Pauline Copes Johnson, one of Harriet Tubman’s descendants and champions, has died at age 98.
The Harriet Tubman A.M.E. Zion Church in Auburn, NY, where Copes Johnson was an active member, announced the news on December 8. Copes Johnson was Tubman’s great-great-great-grandniece and grew up in the same town where Tubman lived the rest of her life after she freed herself from chattel slavery in Maryland.
Tubman came to Auburn in the 1850s and purchased a home and land there in 1959, according to the National Parks Service. She lived on the property with her parents, brothers, nieces, and nephews, who are among the approximately 70 people she freed as she continued to return to Maryland 13 times after she escaped.
It wasn’t until Copes Johnson was 25 years old that she found out she was related to Tubman, she shared with theGrio in a 2013 interview alongside her daughter, Deidre Stanford. She was born on August 23, 1927, just a little over a decade after Tubman died. According to Copes Johnson, the relation was kept from her because there were still concerns of retaliation from the former slaveholding southern states.
“It was a secret because the confederates wanted her, and although she was dead, they would come after the relatives,” Copes Johnson told theGrio. “They thought I’d give it away because I was very young then.”
The revelation spurred her into a life of research and advocacy on behalf of her great-great-grandaunt’s legacy. One of her more recent struggles was to get Tubman to be on the face of the $20 bill, which currently features a portrait of Andrew Jackson, the seventh president of the United States and a slave owner.
Copes Johnson traveled around the country to speak about Tubman at schools and worked as a docent for the Harriet Tubman home in Auburn.

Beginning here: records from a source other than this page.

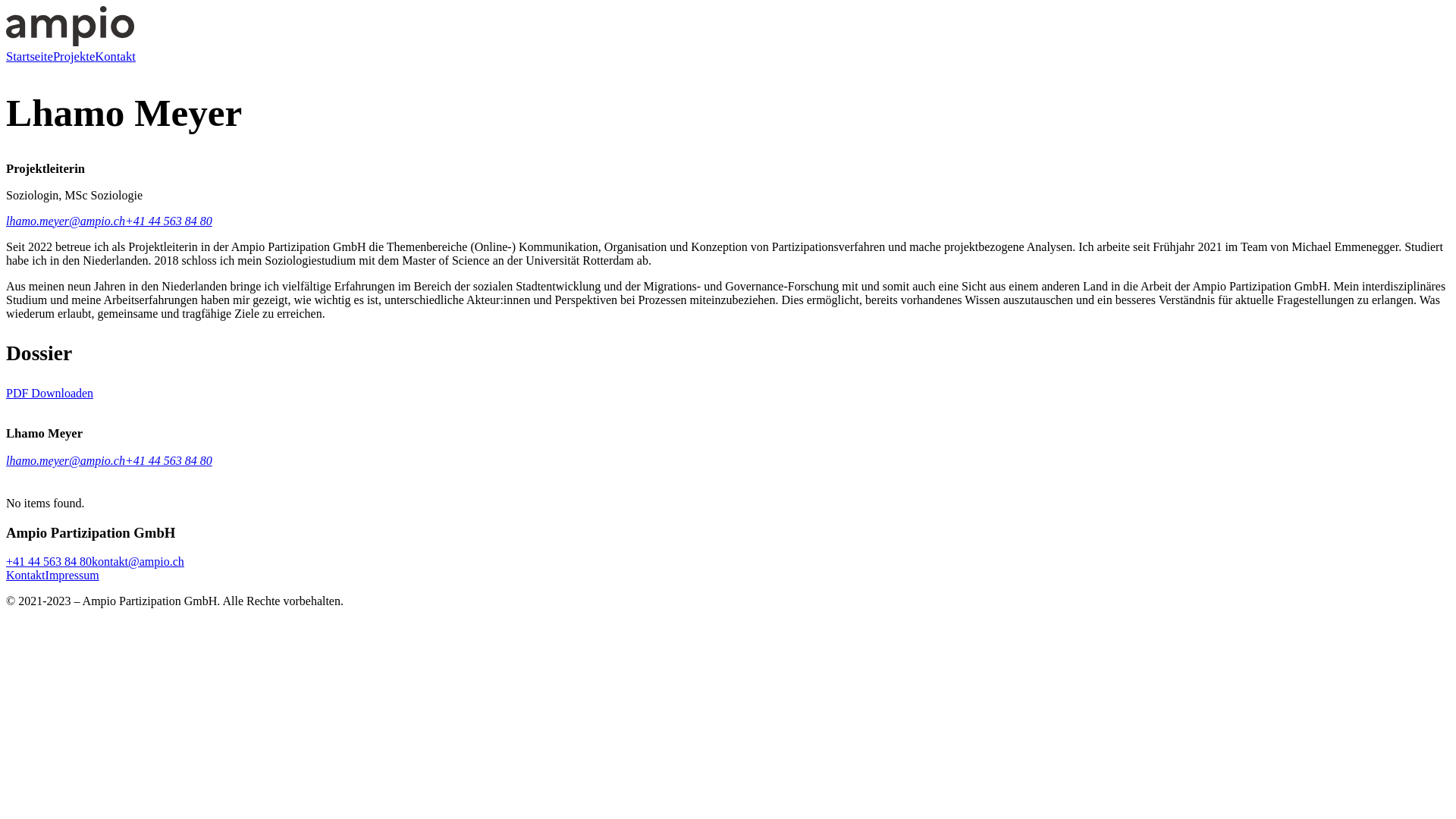
lhamo.meyer@ampio.ch Element type: text (65, 220)
Kontakt Element type: text (25, 574)
Kontakt Element type: text (114, 56)
Projekte Element type: text (73, 56)
lhamo.meyer@ampio.ch Element type: text (65, 460)
Impressum Element type: text (72, 574)
Startseite Element type: text (29, 56)
kontakt@ampio.ch Element type: text (137, 561)
+41 44 563 84 80 Element type: text (48, 561)
PDF Downloaden Element type: text (49, 392)
+41 44 563 84 80 Element type: text (168, 460)
+41 44 563 84 80 Element type: text (168, 220)
Given the description of an element on the screen output the (x, y) to click on. 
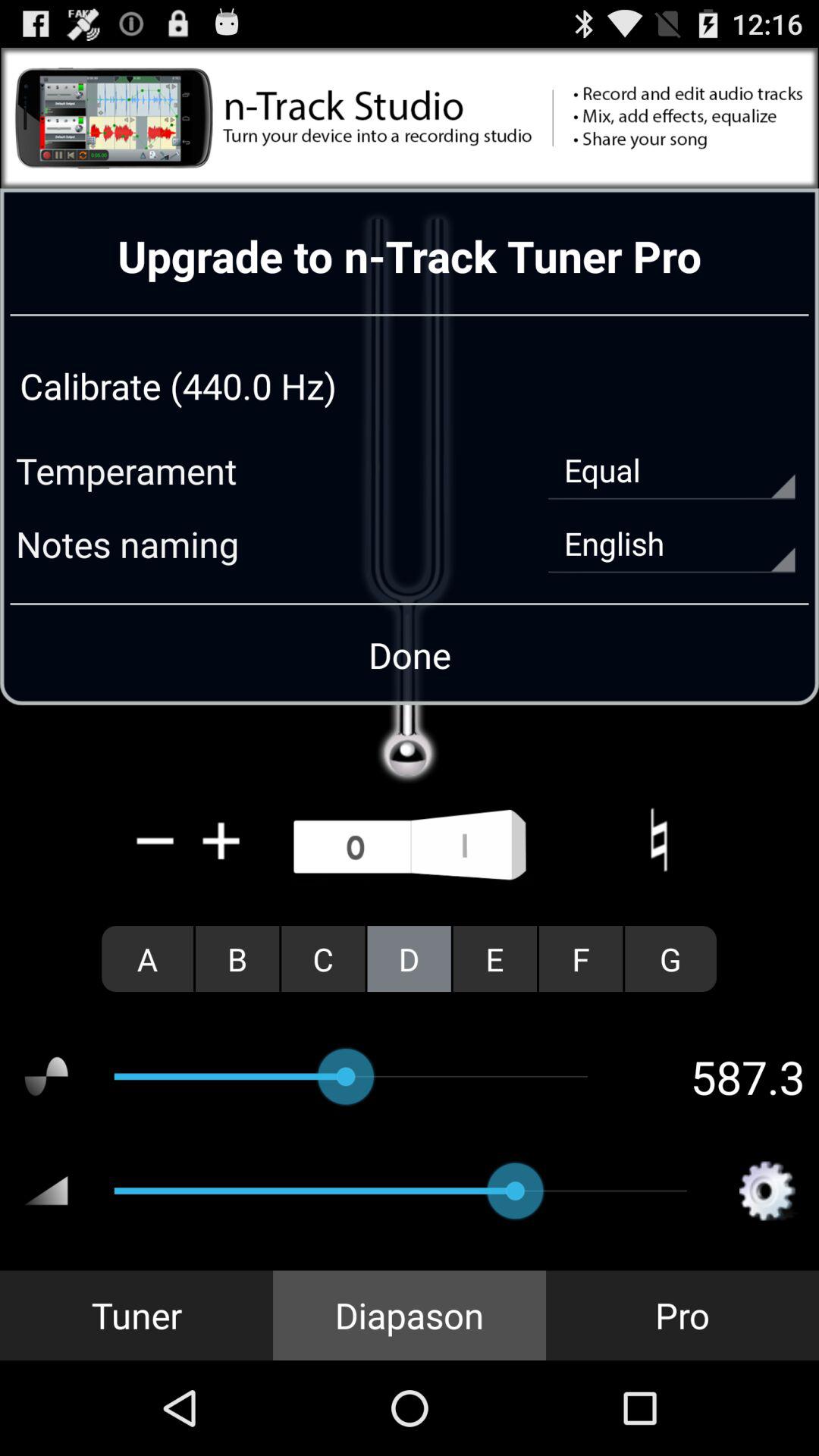
launch the radio button above the c (409, 846)
Given the description of an element on the screen output the (x, y) to click on. 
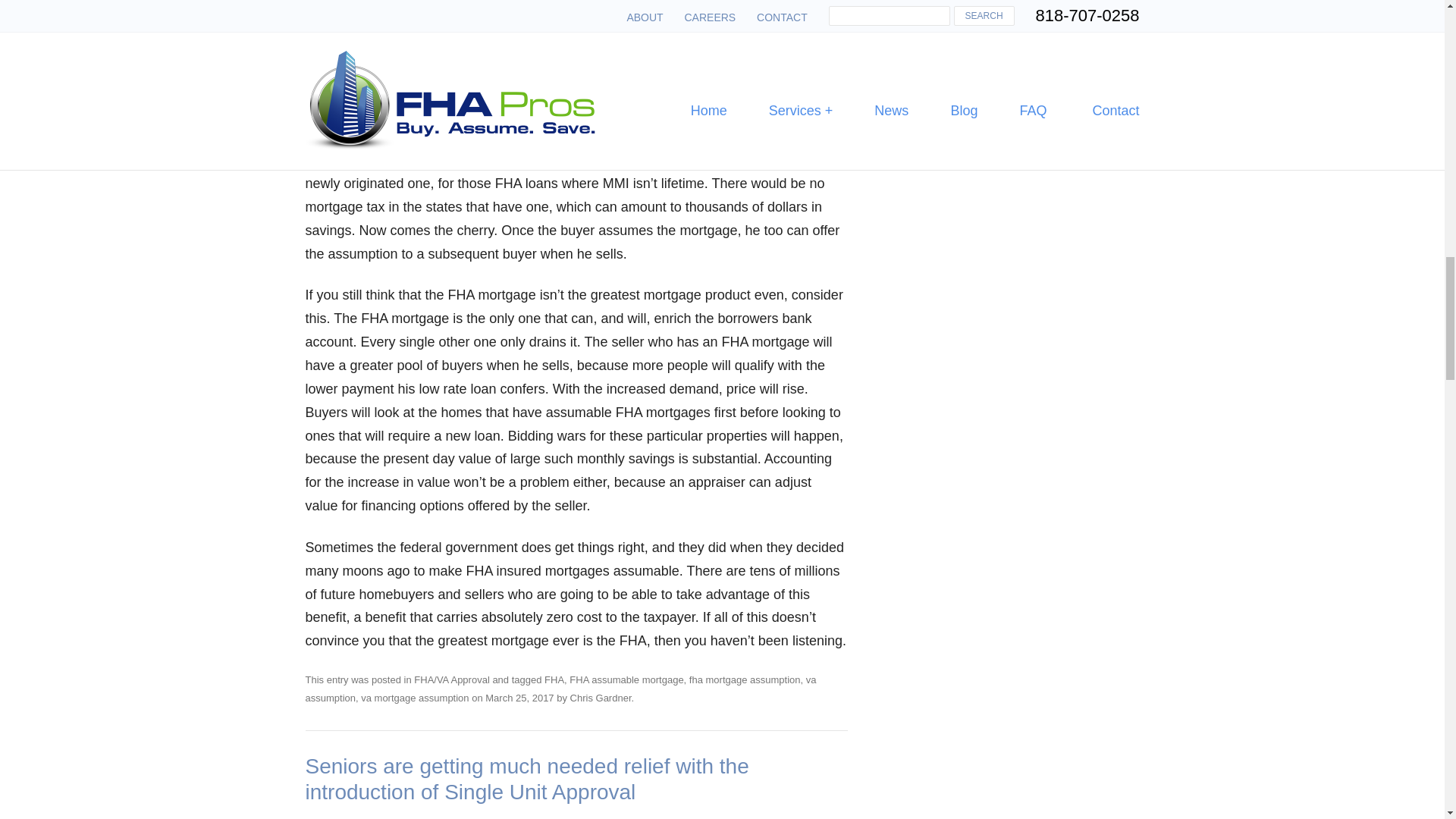
FHA (554, 679)
2:28 am (518, 697)
View all posts by Chris Gardner (600, 697)
Given the description of an element on the screen output the (x, y) to click on. 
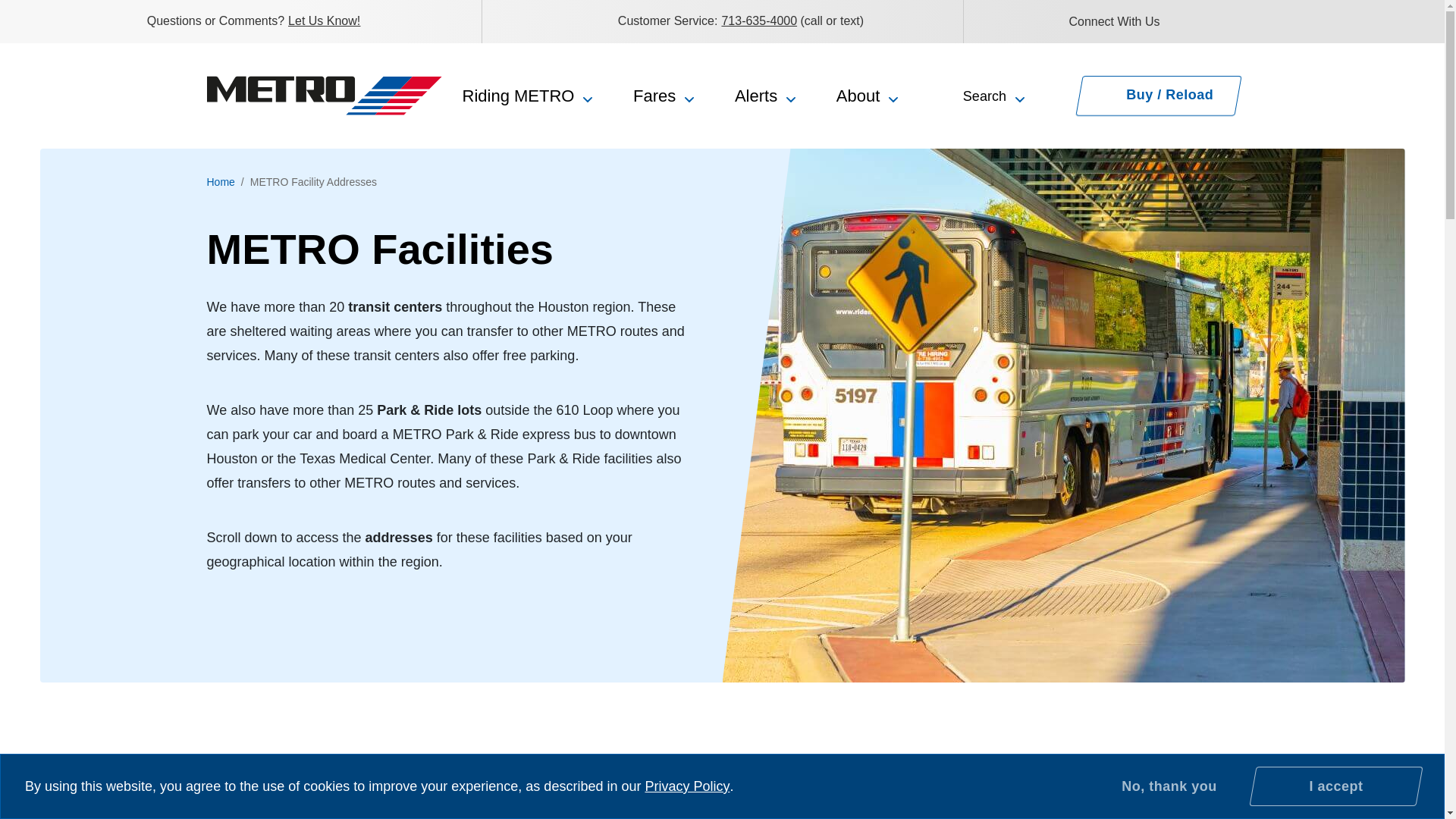
Podcast (1326, 19)
I accept (1332, 785)
No, thank you (1169, 785)
Privacy Policy (687, 785)
713-635-4000 (758, 20)
Riding METRO (528, 95)
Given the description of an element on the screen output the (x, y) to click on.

She told theGrio that she didn’t feel a burden carrying on the legacy of the great abolitionist.
“I don’t think it was a terrible thing to live up to her legacy. I think that was meant for us to do,” she told theGrio. “I don’t think they do enough [in schools]. I think Black history should be celebrated every day of the year, every single day because on my part I’m trying to establish that. Otherwise I think people should know about ancestors, where they come, how they were treated.”
Copes Johnson also made historical strides in her own right. She became the first African American telephone operator in Cayuga County, NY, after she was hired to work at the New York Telephone Company in 1945. She was then introduced to the NAACP and became a member of the organization.